Profile Applicability: 

Level 2

Description

TCP port 22 is used for SSH access, which is a critical management port for EC2 instances. Allowing unrestricted ingress (from 0.0.0.0/0 or ::/0) to this port exposes instances to unauthorized access attempts, such as brute-force attacks. Restricting access to trusted IP ranges or a VPN enhances security and reduces risks.

Rationale

  • Enhanced Security: Limits exposure to unauthorized SSH access attempts.

  • Risk Mitigation: Reduces potential attack surface for brute-force and other malicious activities.

  • Compliance: Aligns with security best practices and regulatory requirements.

Impact

Pros:

  • Protects instances from unauthorized SSH access attempts.

  • Reduces the risk of data breaches and exploits.

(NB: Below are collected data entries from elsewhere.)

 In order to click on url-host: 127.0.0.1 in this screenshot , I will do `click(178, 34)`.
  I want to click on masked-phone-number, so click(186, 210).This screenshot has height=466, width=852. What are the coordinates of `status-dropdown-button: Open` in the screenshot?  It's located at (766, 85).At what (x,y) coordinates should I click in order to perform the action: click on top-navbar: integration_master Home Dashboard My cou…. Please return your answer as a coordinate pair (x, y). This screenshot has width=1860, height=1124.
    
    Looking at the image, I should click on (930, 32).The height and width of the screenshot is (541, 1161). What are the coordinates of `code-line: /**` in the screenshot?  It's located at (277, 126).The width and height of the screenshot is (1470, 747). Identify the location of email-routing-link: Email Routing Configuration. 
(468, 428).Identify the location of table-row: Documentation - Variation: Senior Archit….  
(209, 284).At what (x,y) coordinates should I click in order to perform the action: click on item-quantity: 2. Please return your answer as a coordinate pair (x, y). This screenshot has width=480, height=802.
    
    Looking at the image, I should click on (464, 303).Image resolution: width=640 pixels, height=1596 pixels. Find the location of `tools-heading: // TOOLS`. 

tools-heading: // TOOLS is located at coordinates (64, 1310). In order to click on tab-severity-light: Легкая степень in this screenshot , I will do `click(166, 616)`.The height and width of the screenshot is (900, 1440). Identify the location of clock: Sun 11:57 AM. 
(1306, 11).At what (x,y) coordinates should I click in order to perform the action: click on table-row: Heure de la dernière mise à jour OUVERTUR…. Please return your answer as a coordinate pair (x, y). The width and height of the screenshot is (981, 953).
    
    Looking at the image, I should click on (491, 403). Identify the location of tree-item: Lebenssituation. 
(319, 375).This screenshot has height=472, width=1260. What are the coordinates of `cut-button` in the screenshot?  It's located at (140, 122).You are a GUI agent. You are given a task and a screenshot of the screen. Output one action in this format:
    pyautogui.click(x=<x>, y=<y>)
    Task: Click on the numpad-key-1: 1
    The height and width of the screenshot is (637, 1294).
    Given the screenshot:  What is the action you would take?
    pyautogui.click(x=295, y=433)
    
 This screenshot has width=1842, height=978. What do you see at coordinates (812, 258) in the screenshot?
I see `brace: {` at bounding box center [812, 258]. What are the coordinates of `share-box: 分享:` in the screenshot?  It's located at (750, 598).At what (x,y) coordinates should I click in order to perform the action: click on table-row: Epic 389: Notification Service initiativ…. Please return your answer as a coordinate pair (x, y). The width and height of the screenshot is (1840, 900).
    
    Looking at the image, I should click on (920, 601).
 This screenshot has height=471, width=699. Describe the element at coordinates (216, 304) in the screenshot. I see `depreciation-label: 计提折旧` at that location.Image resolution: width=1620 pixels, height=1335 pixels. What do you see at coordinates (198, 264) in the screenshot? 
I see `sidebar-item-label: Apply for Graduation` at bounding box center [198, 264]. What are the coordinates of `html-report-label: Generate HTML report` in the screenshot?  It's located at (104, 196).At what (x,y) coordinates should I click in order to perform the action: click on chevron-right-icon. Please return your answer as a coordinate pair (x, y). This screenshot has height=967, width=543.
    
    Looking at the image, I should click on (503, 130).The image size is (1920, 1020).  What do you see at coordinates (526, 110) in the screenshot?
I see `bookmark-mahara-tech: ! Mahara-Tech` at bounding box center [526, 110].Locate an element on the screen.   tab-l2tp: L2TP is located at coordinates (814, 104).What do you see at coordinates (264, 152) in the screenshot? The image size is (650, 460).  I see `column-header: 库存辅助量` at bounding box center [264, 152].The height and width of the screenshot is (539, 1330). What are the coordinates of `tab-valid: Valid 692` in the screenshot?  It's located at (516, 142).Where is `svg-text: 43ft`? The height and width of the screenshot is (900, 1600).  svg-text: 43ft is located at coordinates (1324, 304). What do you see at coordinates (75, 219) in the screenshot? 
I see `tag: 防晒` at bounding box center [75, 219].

  • Improves overall security posture.

Cons:

  • Requires secure alternatives like VPNs or bastion hosts for remote SSH access.

  • Might inconvenience developers if their access IPs frequently change.

Default Value

By default, security groups may allow unrestricted access to port 22 unless explicitly configured to restrict access.

Pre-Requisite

IAM Permissions:

  • ec2:DescribeSecurityGroups

  • ec2:RevokeSecurityGroupIngress

  • AWS CLI installed and configured.

Remediation

Test Plan: Using AWS Console:

  1. Sign in to the AWS Management Console.

  2. Navigate to the EC2 Dashboard.

  3. Go to the Security Groups tab.

  4. Identify security groups allowing ingress to port 22 from 0.0.0.0/0 or ::/0.

Using AWS CLI:

Identify Ingress Rules Allowing Public Access:

aws ec2 describe-security-groups --query "SecurityGroups[*].IpPermissions[?FromPort==`22` && (contains(IpRanges[].CidrIp, '0.0.0.0/0') || contains(Ipv6Ranges[].CidrIpv6, '::/0'))]"

Implementation Steps: Using AWS Console:

  1. Sign in to the AWS Management Console.

  2. Navigate to the EC2 Dashboard.

  3. Go to the Security Groups tab.

  4. Identify security groups with rules allowing ingress to port 22.

  5. Edit the security groups:

    • Remove the rule allowing ingress from 0.0.0.0/0 or ::/0.

    • Restrict access to trusted IP ranges, or remove the rule entirely if SSH is not required.

  6. Save the changes.

Using AWS CLI:

Revoke Insecure Ingress Rules:

aws ec2 revoke-security-group-ingress --group-id <security-group-id> --protocol tcp --port 22 --cidr 0.0.0.0/0
aws ec2 revoke-security-group-ingress --group-id <security-group-id> --protocol tcp --port 22 --cidr ::/0

Add Secure Rules for Specific IP Ranges (if SSH access is required):

aws ec2 authorize-security-group-ingress --group-id <security-group-id> --protocol tcp --port 22 --cidr <trusted-cidr>


Backout Plan

Using AWS Console:

  1. Re-enable access by adding specific ingress rules as needed.

  2. Monitor the access and ensure it complies with security policies.

Using AWS CLI:

Restore Required Access:

aws ec2 authorize-security-group-ingress --group-id <security-group-id> --protocol tcp --port 22 --cidr <specific-cidr>

References

CIS Controls

Version

Control ID

Control Description

IG1

IG2

IG3

v8

5.3

Securely Manage Network Infrastructure – Ensure network devices are resilient and fault-tolerant.

v8

13.2

Ensure Secure Network Communication – Implement measures that prevent disruption during network changes.

v7

9.1

Limit Exposure to External Networks – Use techniques like disabling unnecessary ingress rules.